------ Text excerpt ------

As explained below, we disagree with OMB's determination that the obligation limitation for the federal highway program was $27.7 billion under the Continuing Resolution. Under section 101(11) of the Continuing Resolution, the current rate for highway spending for fiscal year 2003 relates back to the $31.8 billion obligation limitation established for the highway program for fiscal year 2002 under the Department of Transportation and other Related Agencies Appropriations Act, 2002, Pub. L. No. 107-87, 115 Stat. 833, 841 (2001). Two provisions of the Continuing Resolution that OMB has cited as the basis for its determination to reduce the level of spending for the highway program below the current rate are sections 110 and 111.
Section 110 provides that for programs that had a complete distribution of appropriations at the beginning of the previous fiscal year, similar distributions shall not be made under the Continuing Resolution that would impinge on [Congress'] final funding prerogatives. Pub. L. No. 107-229, 110, 116 Stat. 1465, 1467 (2002). Section 111 provides that only the most limited funding action authorized by the Continuing Resolution shall be taken to continue programs. Pub. L. No. 107-229, 111, 116 Stat. 1465, 1467 (2002).

------ Collected data ------

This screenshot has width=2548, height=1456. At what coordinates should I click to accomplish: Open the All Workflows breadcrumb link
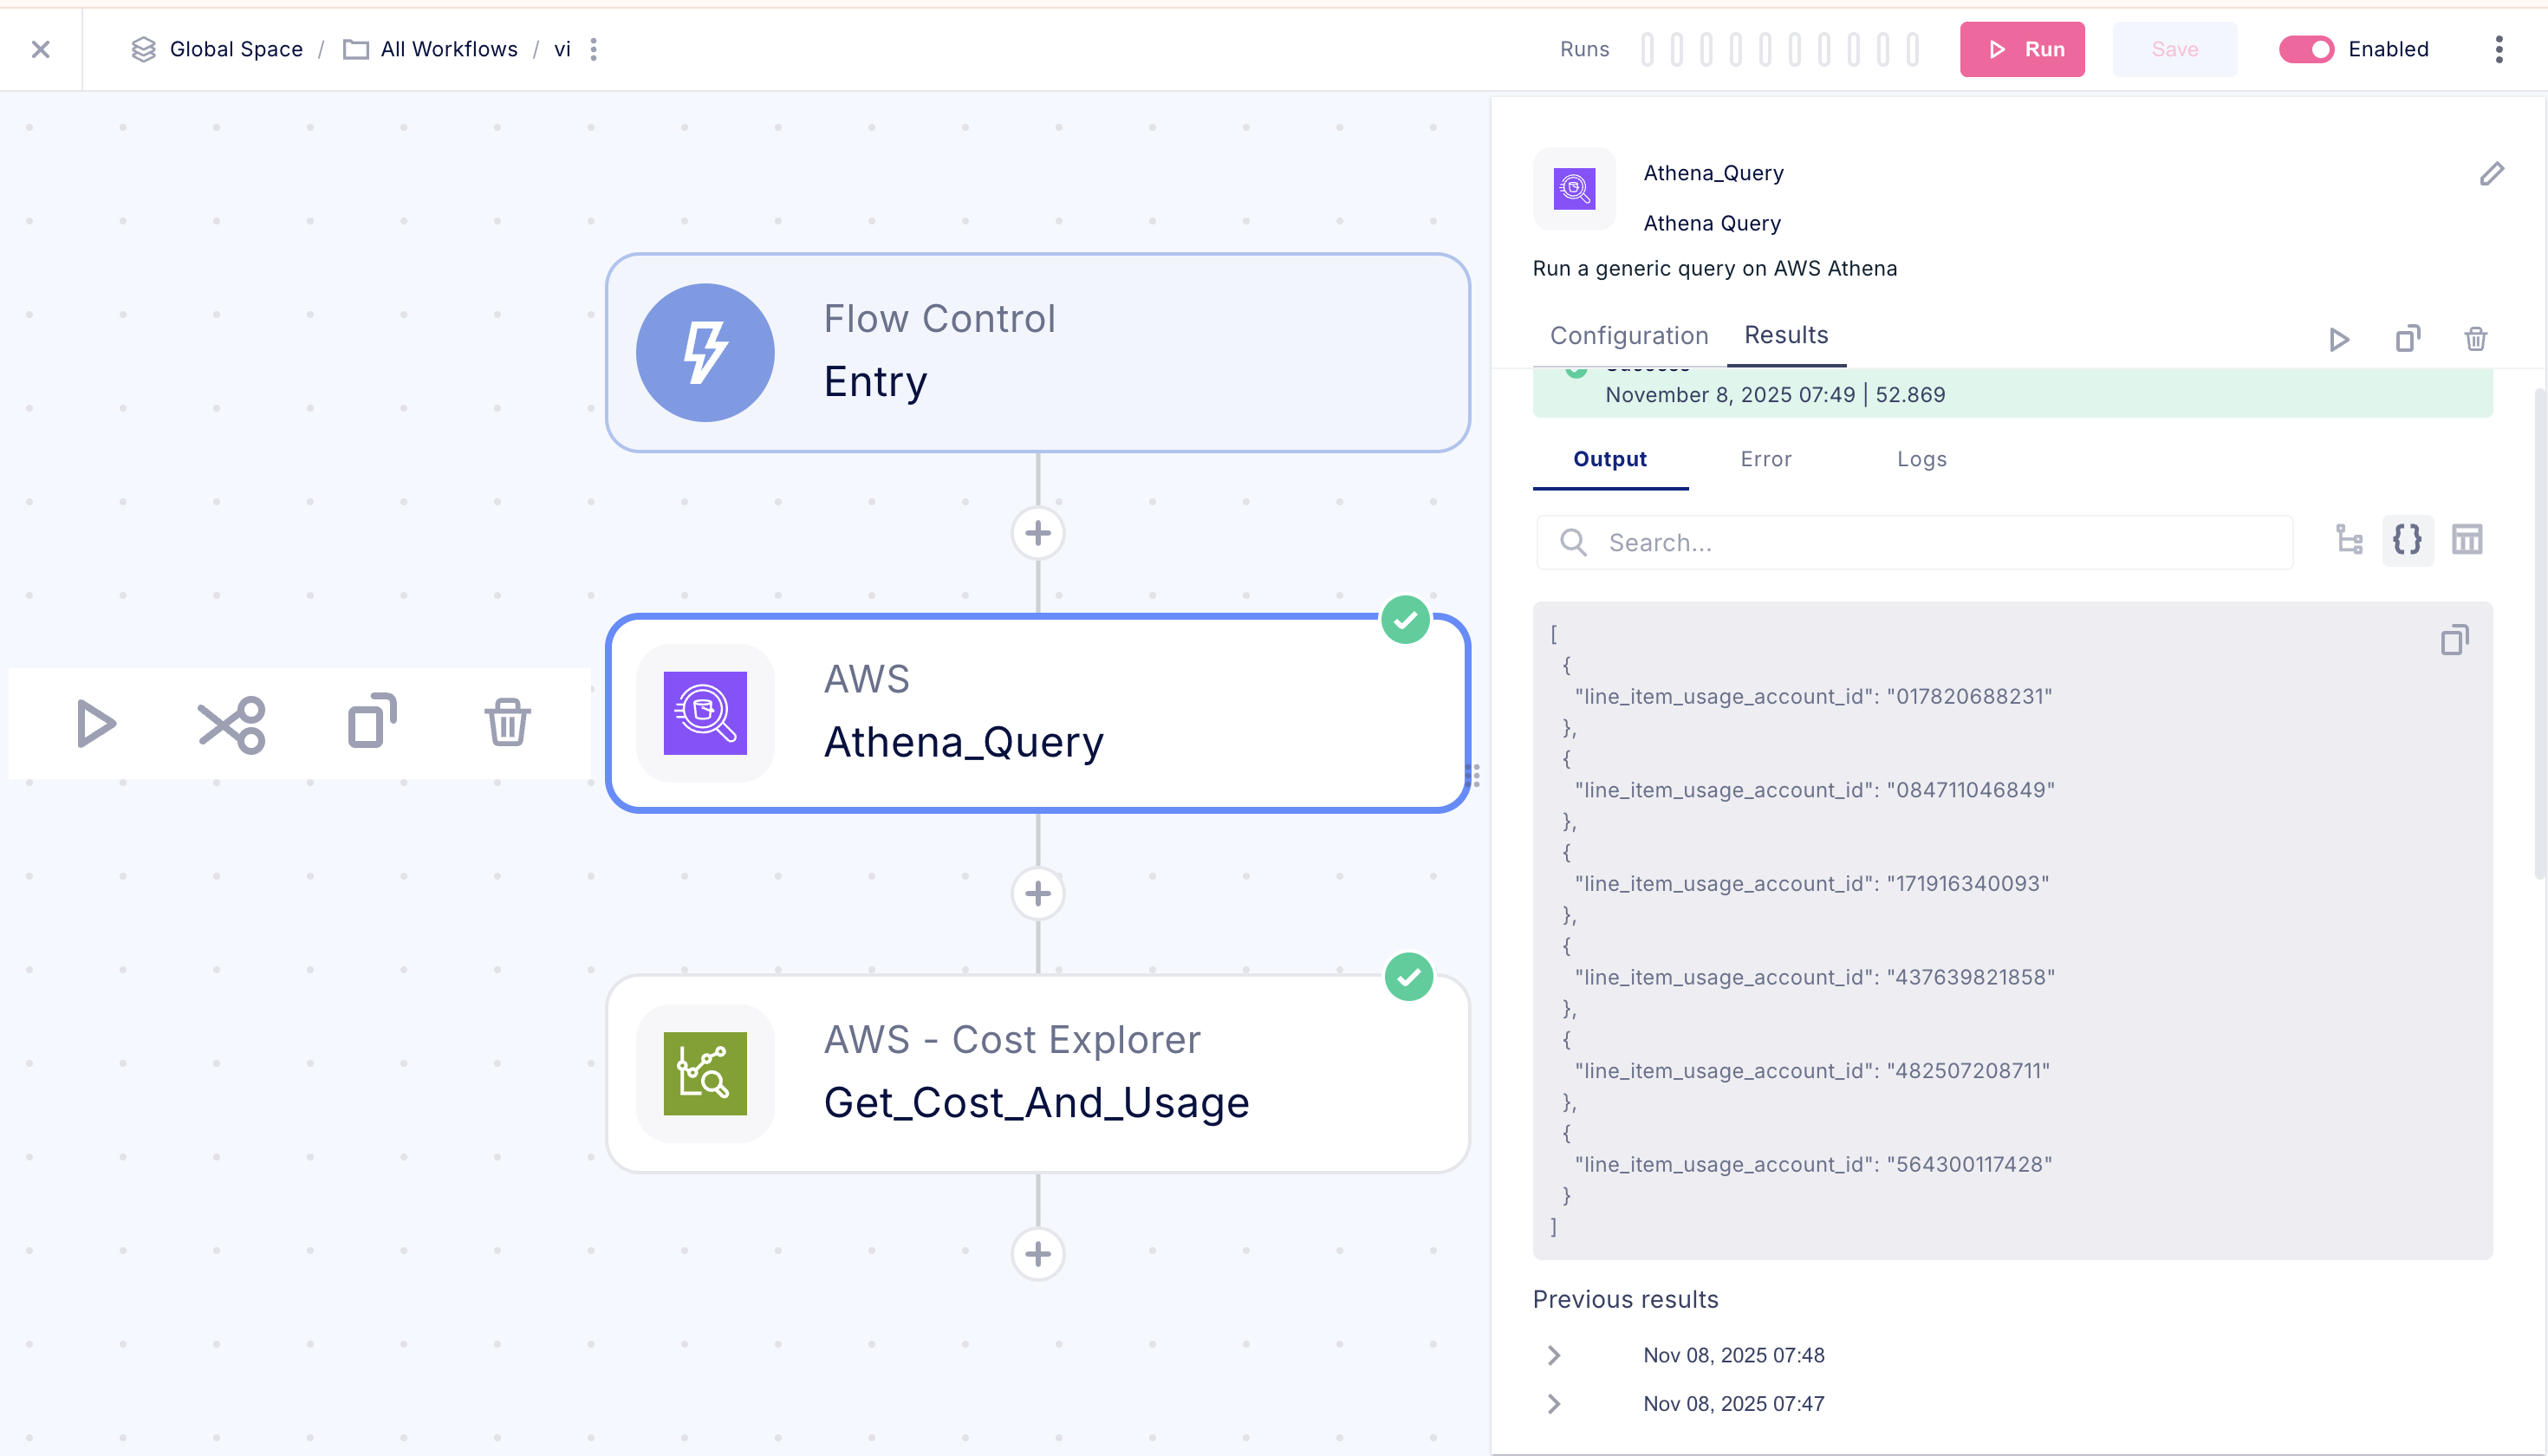[449, 49]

------

| List of tasks |
A. Translate this sentence from the highway funding excerpt into Spanish: "Section 111 provides that only the most limited funding action authorized by the Continuing Resolution shall be taken to continue programs."
B. Quote everything in the highway funding excerpt from "Section 110 provides" down to "111, 116 Stat. 1465, 1467 (2002).".
The data has no connection to the highway funding excerpt.

| Complete answers |
A. La sección 111 dispone que solo se adoptará la medida de financiamiento más limitada autorizada por la Resolución de Continuidad para dar continuidad a los programas.

B.
Section 110 provides that for programs that had a complete distribution of appropriations at the beginning of the previous fiscal year, similar distributions shall not be made under the Continuing Resolution that would impinge on [Congress'] final funding prerogatives. Pub. L. No. 107-229, 110, 116 Stat. 1465, 1467 (2002). Section 111 provides that only the most limited funding action authorized by the Continuing Resolution shall be taken to continue programs. Pub. L. No. 107-229, 111, 116 Stat. 1465, 1467 (2002).